QUESTIONS ON THE MATERIAL:
- a) Give the heading that opens each item in the teaching-tips text.
- b) Reproduce the teaching-tips text word for word, from "- Provide the" down to "paradigm shifts work.".

- Assess assigned reading. Students have so many time commitments that I’ve notice they skip assigned reading when it isn’t perceived as counting toward the final grade. When teaching social science texts, I often use the Blackboard quiz feature to hold students accountable for their reading. Typically, questions are each worth about .20 point, with a cumulative total of about 2 points per quiz.I am always surprised that most students take the quiz, and a handful retake it, which they are invited to do to increase their learning. My rationale for not giving more points: reading is an expected part of the course, a prerequisite for other assignments. My rationale for giving points at all: It gives students a nominal incentive to get into the reading and prepare for class. And, it helps them to know which parts I care most about. Bonus: I can preview answers prior to class as an assessment of how well they did the reading, and we can save time by focusing only the problematic questions.
- Provide the larger context or background. All hail librarians, for they have created a trove of useful academic videos. If your students write a literature review, definitely check out this North Carolina Library Association video. Not only does it cover basics like “What is the literature?” but it also includes tips on why disciplines use reviews, what kinds there are, and how to structure one. All in a tidy 10 minutes. Videos are also great to provide a conceptual overview for reading abstract texts—I particularly like this little 3 minute video that looks at how paradigm shifts work.
- Model annotations, old school versions. I will often annotate in front of my students. Recently, I set aside 15 minutes to annotate an abstract, while thinking aloud. It was worth the time, because students often ignore the abstracts, but they’re such a great tool for previewing an article’s content AND structure. Students marked up their own text while they watched me annotate via an old-fashioned document camera. When we finished, they expressed surprise that we had learned so much about the literature review, methods, and results by deconstructing this short text. Anytime you’re looking at a powerful piece of text, you can project it, raise the screen, and mark observations onto the white board during the discussion—a great example of careful reading for students. Sadly, students have told me they feel uncomfortable marking up texts because they’ve been taught that neatness counts above all else. So sometimes I post samples of texts I’ve annotated— like this marked-up-article— so students can see how wonderfully messy thinking can be.

DATA PROVIDED:
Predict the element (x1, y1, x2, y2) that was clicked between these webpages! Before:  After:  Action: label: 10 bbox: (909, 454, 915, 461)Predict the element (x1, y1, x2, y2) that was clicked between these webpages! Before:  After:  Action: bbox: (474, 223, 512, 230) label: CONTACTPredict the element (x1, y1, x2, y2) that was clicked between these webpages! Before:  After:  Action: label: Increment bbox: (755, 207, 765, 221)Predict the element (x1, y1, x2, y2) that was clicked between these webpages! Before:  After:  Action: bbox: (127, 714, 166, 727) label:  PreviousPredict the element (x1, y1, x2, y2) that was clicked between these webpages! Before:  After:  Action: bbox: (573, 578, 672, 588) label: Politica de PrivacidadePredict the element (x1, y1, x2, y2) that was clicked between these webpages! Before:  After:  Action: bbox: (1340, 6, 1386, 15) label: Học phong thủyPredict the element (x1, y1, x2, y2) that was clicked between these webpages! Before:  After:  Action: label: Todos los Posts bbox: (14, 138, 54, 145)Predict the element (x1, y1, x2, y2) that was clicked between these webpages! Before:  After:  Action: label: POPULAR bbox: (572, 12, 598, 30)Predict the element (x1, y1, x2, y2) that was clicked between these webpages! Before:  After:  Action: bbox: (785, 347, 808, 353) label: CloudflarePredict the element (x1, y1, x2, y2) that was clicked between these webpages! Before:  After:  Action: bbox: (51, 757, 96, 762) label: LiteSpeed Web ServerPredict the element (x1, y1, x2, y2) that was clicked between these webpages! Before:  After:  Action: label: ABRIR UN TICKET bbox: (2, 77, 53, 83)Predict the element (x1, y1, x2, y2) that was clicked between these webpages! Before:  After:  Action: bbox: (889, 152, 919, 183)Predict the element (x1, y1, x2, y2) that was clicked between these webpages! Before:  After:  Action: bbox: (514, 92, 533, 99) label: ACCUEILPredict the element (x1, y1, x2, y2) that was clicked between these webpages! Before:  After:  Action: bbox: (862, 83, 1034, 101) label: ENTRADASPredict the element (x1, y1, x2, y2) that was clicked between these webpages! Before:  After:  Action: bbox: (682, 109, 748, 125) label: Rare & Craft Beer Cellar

ANSWERS PROVIDED:
- a)
- Assess assigned reading.
- Provide the larger context or background.
- Model annotations, old school versions.

- b)
- Provide the larger context or background. All hail librarians, for they have created a trove of useful academic videos. If your students write a literature review, definitely check out this North Carolina Library Association video. Not only does it cover basics like “What is the literature?” but it also includes tips on why disciplines use reviews, what kinds there are, and how to structure one. All in a tidy 10 minutes. Videos are also great to provide a conceptual overview for reading abstract texts—I particularly like this little 3 minute video that looks at how paradigm shifts work.